Activity list:
a) Please translate this sentence from the risk perception passage into Spanish: "In such uncertain contexts, as common sense indicates, females tend to feel more vulnerable than do males."
b) Write the next paragraph of the risk perception passage, picking up after its final sentence.

Excerpted passage:
Although gender and age have been shown not to be strong determinants in risk perception, they were systematically examined. Indeed, in present day Russian society, unemployment, poverty, and violence are common ingredients of everyday life(Williams et al. 2001). In such uncertain contexts, as common sense indicates, females tend to feel more vulnerable than do males. As a result, they should perceive life as riskier, especially as regards physical violence and outdoor activities in general (Williams et al. 2001).

Although age has also been shown not to be a strong determinant in risk perception, age differences were also systematically examined because older people tend to feel generally less adaptable than younger people. As a result, they should perceive life as riskier than do younger people (Williams et al. 2001).

Finally, although educational background has been shown not to be a strong determinant in risk perception, educational background differences were examined because important technical changes have occurred in Russia. It is fair to state that in the previous system, the production system was largely obsolete, and the people employed in the factories had only limited knowledge about the more advanced Western technologies. Therefore, after the transformation, people with technical training may have possibly found themselves more exposed to the dramatic changes that occurred in the production system than the people trained in the humanities who were therefore less aware of changes and perhaps able to more easily adapt.

Material shown:
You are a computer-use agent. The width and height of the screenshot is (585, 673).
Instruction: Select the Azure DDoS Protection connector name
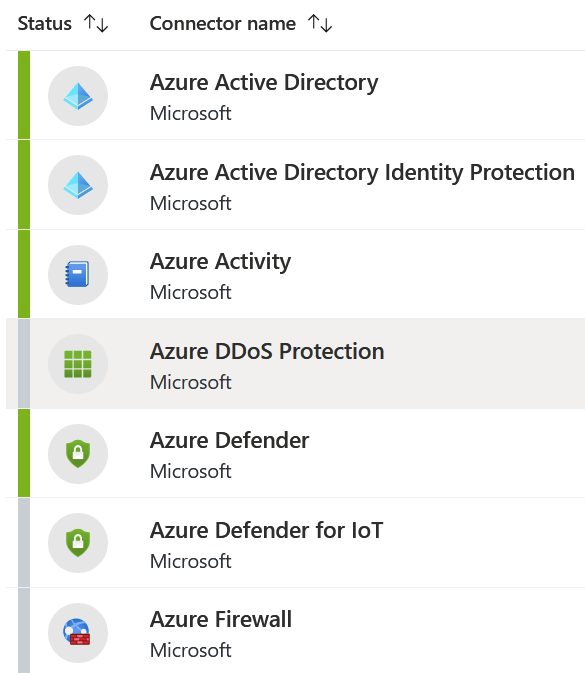pyautogui.click(x=267, y=351)
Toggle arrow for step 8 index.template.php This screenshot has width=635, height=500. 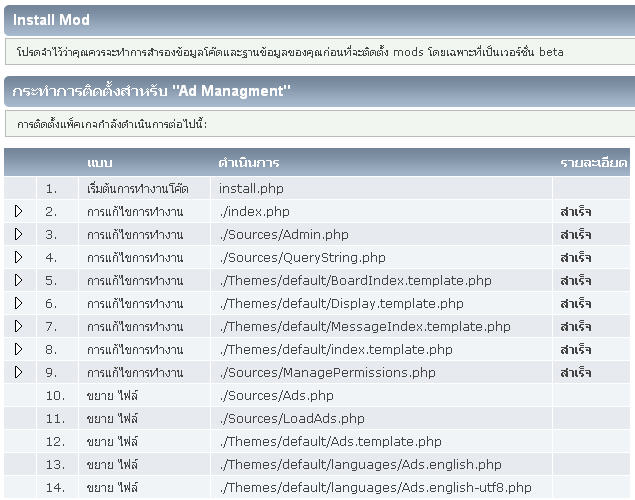18,349
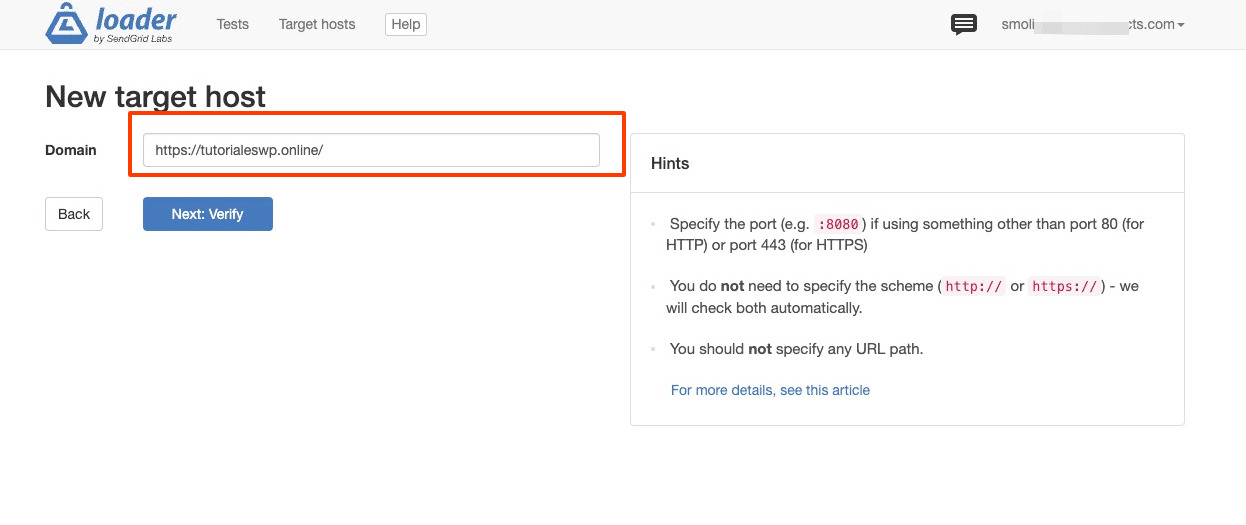This screenshot has height=525, width=1246.
Task: Click the Hints panel header
Action: (x=670, y=163)
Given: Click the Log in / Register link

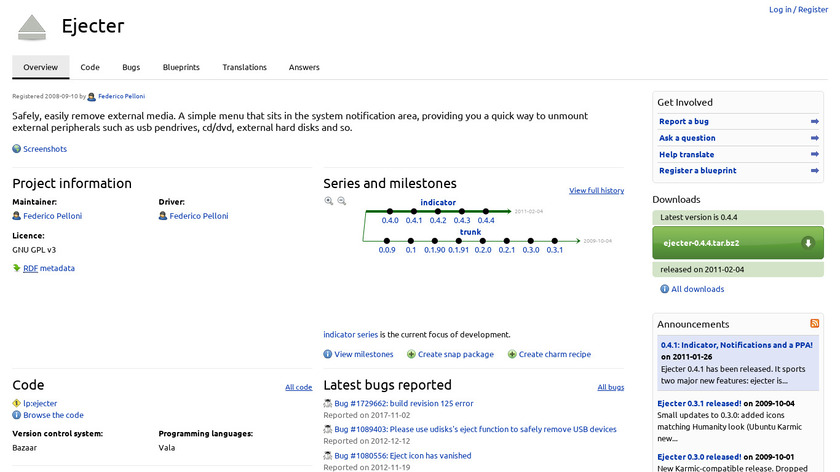Looking at the screenshot, I should (x=798, y=10).
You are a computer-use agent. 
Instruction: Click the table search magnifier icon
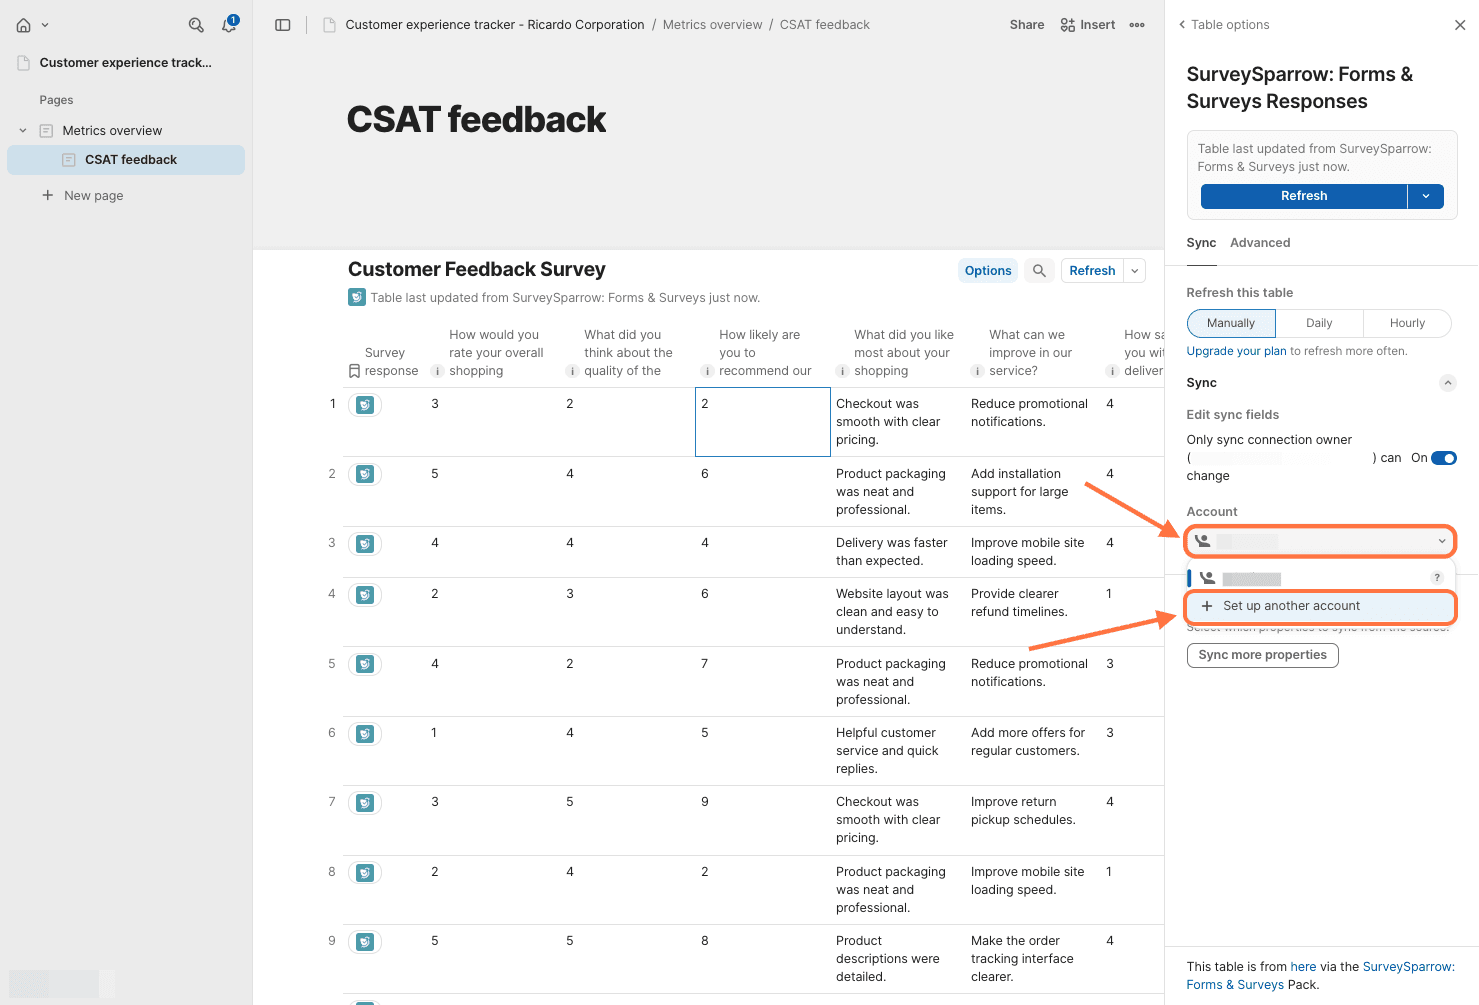pos(1039,271)
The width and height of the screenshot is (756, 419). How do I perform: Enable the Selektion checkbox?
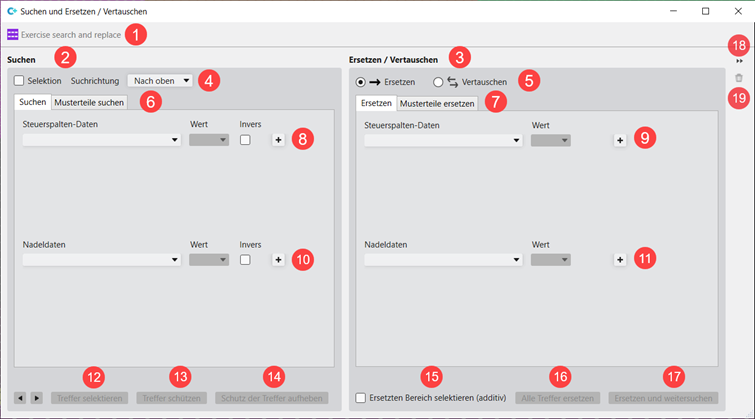(x=20, y=81)
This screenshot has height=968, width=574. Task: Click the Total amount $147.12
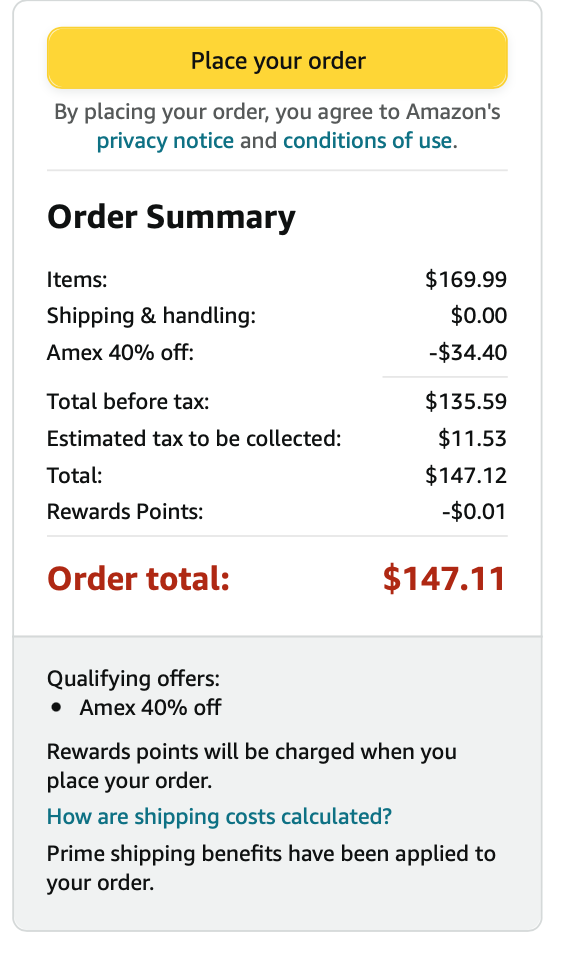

Answers to the tasks:
a) En contextos tan inciertos, como indica el sentido común, las mujeres tienden a sentirse más vulnerables que los hombres.

b)
METHOD

Participants

The sample comprised 800 Russian participants who all agreed to participate in the study, either in Moscow or in Tula (a city of 800,000 inhabitants, located 250 km south of Moscow). The sample comprised eight subgroups: (a) 100 young participants living in Moscow, aged 18–25 and trained in humanities (e.g., foreign languages, history, sociology, economics), (b) 100 young participants living in Moscow, aged 18–25 and with scientific/technical training (e.g., physics, biology, civil engineering, mechanics), (c) 100 older participants living in Moscow, aged 40–55 and trained in humanities, (d) 100 older participants living in Moscow, aged 40–55 and with scientific/technical training, (e) 100 young participants living in Tula, aged 18–25 and trained in humanities, (f) 100 young participants living in Tula, aged 18–25 and with scientific/technical training, (g) 100 older participants living in Tula, aged 40–55 and trained in humanities, and finally (h) 100 older participants living in Tula, aged 40–55 and with scientific/technical training. Each subgroup comprised 50 females and 50 males. No member of ethnic minorities was included in the sample. The younger participants were recruited in the campus of the universities of Moscow and Tula. The older participants were recruited through professional associations. The 50 participants in each subgroup were the first 50 persons who agreed to participate in the study. All participants were non-paid volunteers.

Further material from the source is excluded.